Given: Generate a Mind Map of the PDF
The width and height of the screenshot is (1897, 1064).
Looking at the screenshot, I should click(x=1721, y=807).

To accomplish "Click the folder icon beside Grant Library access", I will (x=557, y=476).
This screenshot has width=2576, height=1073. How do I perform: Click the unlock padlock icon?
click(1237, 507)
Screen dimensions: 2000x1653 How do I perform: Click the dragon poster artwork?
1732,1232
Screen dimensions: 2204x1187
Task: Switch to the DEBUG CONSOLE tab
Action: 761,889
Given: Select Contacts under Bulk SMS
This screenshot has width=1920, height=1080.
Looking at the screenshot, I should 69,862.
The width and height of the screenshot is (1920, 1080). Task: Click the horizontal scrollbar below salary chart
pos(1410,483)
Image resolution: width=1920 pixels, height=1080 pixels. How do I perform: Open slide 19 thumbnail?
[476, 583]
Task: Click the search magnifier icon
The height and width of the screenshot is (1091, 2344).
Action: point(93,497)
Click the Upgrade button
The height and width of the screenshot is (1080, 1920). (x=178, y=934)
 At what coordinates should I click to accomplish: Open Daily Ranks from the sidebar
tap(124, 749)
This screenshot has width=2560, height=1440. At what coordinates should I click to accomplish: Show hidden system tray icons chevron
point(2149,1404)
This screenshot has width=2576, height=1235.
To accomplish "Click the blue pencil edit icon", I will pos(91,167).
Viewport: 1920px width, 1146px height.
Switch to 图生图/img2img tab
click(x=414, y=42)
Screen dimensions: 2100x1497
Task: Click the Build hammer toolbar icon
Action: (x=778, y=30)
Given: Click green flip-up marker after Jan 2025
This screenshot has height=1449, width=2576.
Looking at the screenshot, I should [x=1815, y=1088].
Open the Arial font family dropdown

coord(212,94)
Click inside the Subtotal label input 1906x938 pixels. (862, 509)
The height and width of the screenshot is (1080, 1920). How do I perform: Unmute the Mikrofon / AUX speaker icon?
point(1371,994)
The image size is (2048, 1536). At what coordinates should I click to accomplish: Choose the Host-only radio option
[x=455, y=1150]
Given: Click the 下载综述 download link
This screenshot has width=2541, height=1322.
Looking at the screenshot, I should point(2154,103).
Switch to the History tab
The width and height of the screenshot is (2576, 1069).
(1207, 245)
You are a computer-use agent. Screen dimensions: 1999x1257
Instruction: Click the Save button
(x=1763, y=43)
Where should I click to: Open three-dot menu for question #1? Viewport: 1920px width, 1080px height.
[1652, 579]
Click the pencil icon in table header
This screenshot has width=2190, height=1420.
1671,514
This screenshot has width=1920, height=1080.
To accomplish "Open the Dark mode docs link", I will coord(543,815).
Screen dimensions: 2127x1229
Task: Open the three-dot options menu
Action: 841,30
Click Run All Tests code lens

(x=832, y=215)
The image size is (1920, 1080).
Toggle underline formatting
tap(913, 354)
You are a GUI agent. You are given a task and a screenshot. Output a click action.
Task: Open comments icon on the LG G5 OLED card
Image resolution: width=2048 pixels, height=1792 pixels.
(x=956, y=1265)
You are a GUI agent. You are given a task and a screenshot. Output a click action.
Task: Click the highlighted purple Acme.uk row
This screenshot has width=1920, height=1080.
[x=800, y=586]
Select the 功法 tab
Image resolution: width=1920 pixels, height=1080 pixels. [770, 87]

__Problem to solve__. From the first line of the data above through the line containing "Click inside the", set each line down again exactly; include both ends and omit everything else.

__Completed task__.
Given: Generate a Mind Map of the PDF
The width and height of the screenshot is (1897, 1064).
Looking at the screenshot, I should click(x=1721, y=807).

To accomplish "Click the folder icon beside Grant Library access", I will (x=557, y=476).
This screenshot has width=2576, height=1073. How do I perform: Click the unlock padlock icon?
click(1237, 507)
Screen dimensions: 2000x1653 How do I perform: Click the dragon poster artwork?
1732,1232
Screen dimensions: 2204x1187
Task: Switch to the DEBUG CONSOLE tab
Action: 761,889
Given: Select Contacts under Bulk SMS
This screenshot has width=1920, height=1080.
Looking at the screenshot, I should 69,862.
The width and height of the screenshot is (1920, 1080). Task: Click the horizontal scrollbar below salary chart
pos(1410,483)
Image resolution: width=1920 pixels, height=1080 pixels. How do I perform: Open slide 19 thumbnail?
[476, 583]
Task: Click the search magnifier icon
The height and width of the screenshot is (1091, 2344).
Action: point(93,497)
Click the Upgrade button
The height and width of the screenshot is (1080, 1920). (x=178, y=934)
 At what coordinates should I click to accomplish: Open Daily Ranks from the sidebar
tap(124, 749)
This screenshot has width=2560, height=1440. At what coordinates should I click to accomplish: Show hidden system tray icons chevron
point(2149,1404)
This screenshot has width=2576, height=1235.
To accomplish "Click the blue pencil edit icon", I will pos(91,167).
Viewport: 1920px width, 1146px height.
Switch to 图生图/img2img tab
click(x=414, y=42)
Screen dimensions: 2100x1497
Task: Click the Build hammer toolbar icon
Action: (x=778, y=30)
Given: Click green flip-up marker after Jan 2025
This screenshot has height=1449, width=2576.
Looking at the screenshot, I should [x=1815, y=1088].
Open the Arial font family dropdown

coord(212,94)
Click inside the Subtotal label input 1906x938 pixels. (862, 509)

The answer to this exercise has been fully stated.